"I wish I were your friend," he said humbly.

"Why so?"

"Because you would then tell me your trouble, and let me try to comfort you."

"I haven't any trouble worth naming. I've just been crying like a foolish child because I was out of sorts. There, don't look at me so with your great, kind eyes, or I shall cry again, and I am ashamed of myself now."

"Something is troubling you, Miss Marsden, and I shall be very unhappy if you send me away without letting me help you."

"You would think me a fool if I told you," she faltered.

"No one will ever charge you with being that."

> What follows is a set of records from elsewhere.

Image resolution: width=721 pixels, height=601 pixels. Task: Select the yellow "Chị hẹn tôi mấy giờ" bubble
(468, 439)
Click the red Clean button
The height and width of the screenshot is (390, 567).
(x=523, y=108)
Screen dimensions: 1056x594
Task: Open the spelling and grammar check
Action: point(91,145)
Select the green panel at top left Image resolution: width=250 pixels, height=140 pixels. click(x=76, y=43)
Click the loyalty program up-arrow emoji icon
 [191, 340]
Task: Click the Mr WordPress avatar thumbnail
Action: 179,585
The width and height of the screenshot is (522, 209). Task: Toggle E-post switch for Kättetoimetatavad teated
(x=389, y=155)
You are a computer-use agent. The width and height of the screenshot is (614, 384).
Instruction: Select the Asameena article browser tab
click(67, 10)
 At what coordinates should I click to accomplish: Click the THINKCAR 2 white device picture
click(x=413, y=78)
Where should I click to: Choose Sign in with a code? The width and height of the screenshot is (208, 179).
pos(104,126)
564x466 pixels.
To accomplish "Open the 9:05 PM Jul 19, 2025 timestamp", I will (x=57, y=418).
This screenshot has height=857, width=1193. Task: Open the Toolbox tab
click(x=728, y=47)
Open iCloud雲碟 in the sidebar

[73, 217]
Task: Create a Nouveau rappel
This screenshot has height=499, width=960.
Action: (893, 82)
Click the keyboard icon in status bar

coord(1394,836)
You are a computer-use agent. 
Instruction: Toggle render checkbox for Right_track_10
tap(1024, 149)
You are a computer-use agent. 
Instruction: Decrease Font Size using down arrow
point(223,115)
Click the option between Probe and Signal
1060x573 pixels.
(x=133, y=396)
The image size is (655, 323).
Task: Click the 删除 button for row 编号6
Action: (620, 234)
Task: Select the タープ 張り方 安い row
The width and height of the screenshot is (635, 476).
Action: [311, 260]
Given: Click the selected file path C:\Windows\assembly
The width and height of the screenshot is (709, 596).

She gave him another of her quick, strange looks, like the one she fixed upon him when he first moved her to tears by weaving about her the 'spell of truth.' It was a look akin to that of a child who learns by an intuitive glance whom it may trust. After a moment, she said: "If you were less kind, less simple and sincere, I would indeed send you away, and not very amiably either, I fear. And yet I should like a few crumbs of comfort. I scarcely understand myself. Monday and yesterday I was so strangely happy that I seemed to have entered on a new life, and to-day I am as wicked and miserable a little sinner as ever breathed. The idea of my being a Christian!—never was farther from it. I've had nothing but mean and hateful thoughts since I awoke."

"And is this not a 'trouble worth naming'? In my judgment it is a most serious one."

"Do you think so?" she said gratefully. "But then I'm provoked that I can be so changeable. Dan just said, 'I wish you could be the same two days together,' and so do I."